When we met Panda, a young student in the elementary school of the Kakuma camp, we also met Flora, her older sister. Flora had to quit school because of her fear of being kidnapped, on the way to school, by her uncle who planned to sell her in his home country of South Sudan. Tearfully, Flora explained that she lives a reclusive and fearful life at home and that her daily preoccupation is for her future safety.
We also met Janet, a young refugee, who was first a student and then a teacher at the primary school in the camp. Janet is a true role model for all the young girls who are in her class. She showed us what is possible to accomplish through education, despite difficult conditions and an environment entirely unconducive to academic success. Janet has won a scholarship to pursue her graduate studies in Canada!
Equally important was our meeting with a grandmother from a women’s self-help group in the community of Lai. She explained how promoting empowerment was helping the other women in the village to improve their living conditions. The women decided to buy a goat to provide for their babies and then sell the excess milk to other families. With this income, they purchased a second goat, and then a third. After a while, they decided to sell two of the goats, based on market prices. This process, which lasted about a year and a half, has allowed these women to see their income triple from 50 rupees a day (about $1 CAD or 0.70 euros) to 150 rupees (about $3 CAD or 2 euros).
There was a host of other people who made our trip so special: Douglas, Arok, Aguet, Robin Stanley, Jamilo, Dt Anthony, Shelley, Sarah, Marion, Cameron, Jonathan, Ellen, Dorkas, Stellah, Laura, Mike, Joseph, Simon, Mama Agnes Selesine, Jeremiah Joyce , Manish, Mohammed, Pushpa, Lila, Asha, Indra, Shobha, Brittnei, Mr Nain Singh and all the children, women and men whom we met. Each made us feel that we shared something special in common.

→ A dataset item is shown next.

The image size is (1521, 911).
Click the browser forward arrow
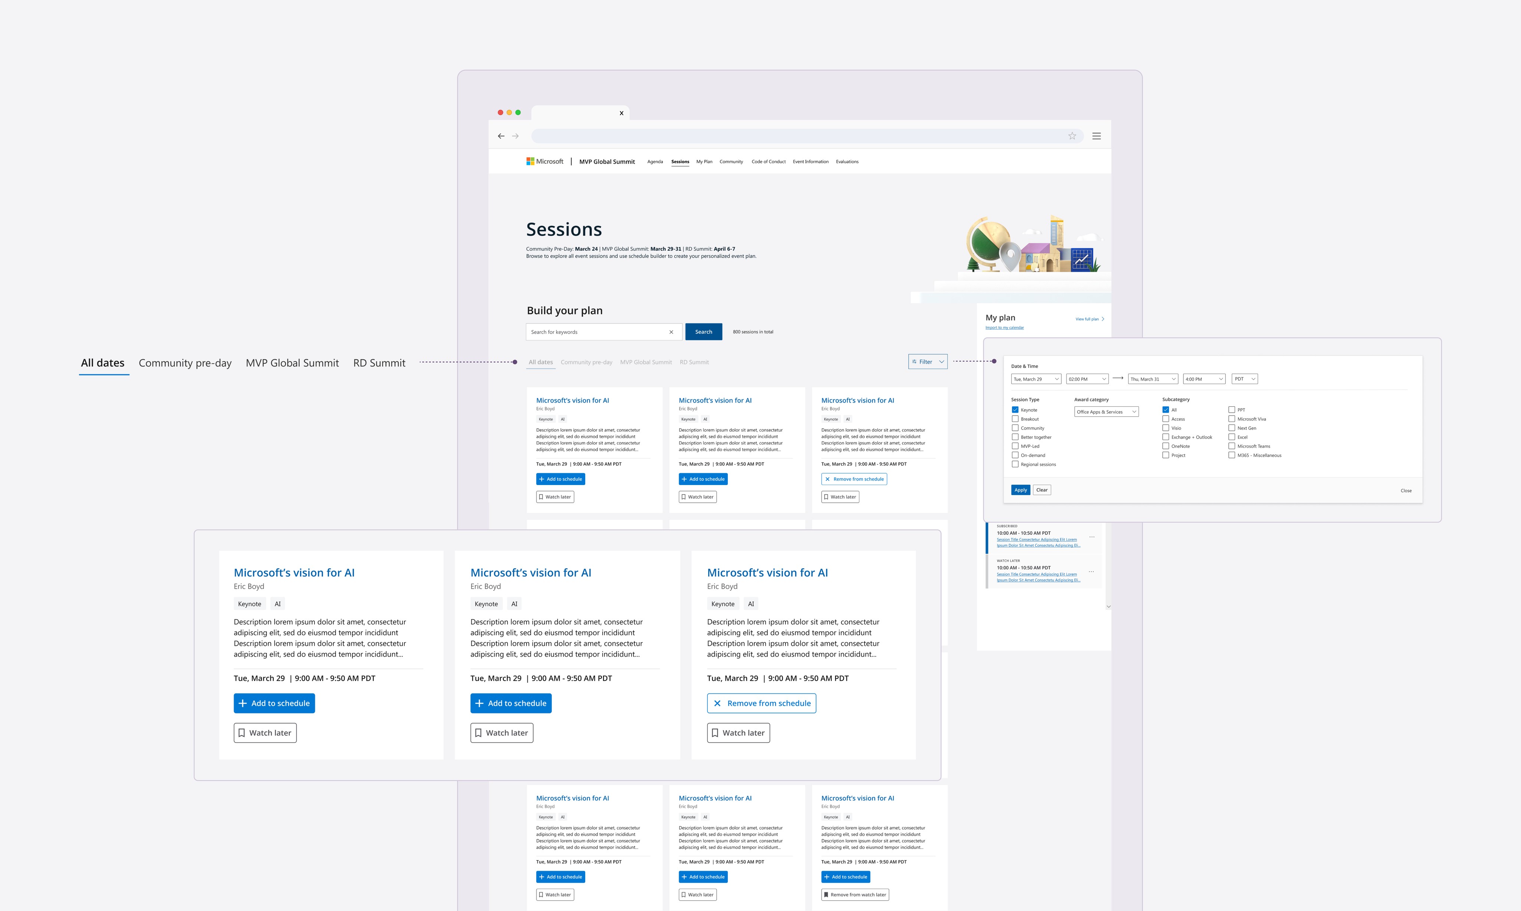516,136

Whether in our visits to these communities, or to Mother Teresa’s Missionaries of Charity in Agra and to the Dharavi slum in Mumbai, we were struck by the dignity of each individual whom we met. This dignity was demonstrated at every turn. It was seen in the effort made by vulnerable people to take control of their lives and to make decisions that would positively impact not only their own lives, but also those of future generations. It was seen in the exercising of fundamental human rights. This includes the right to education, without which other rights cannot be exercised, and for which we must be advocates.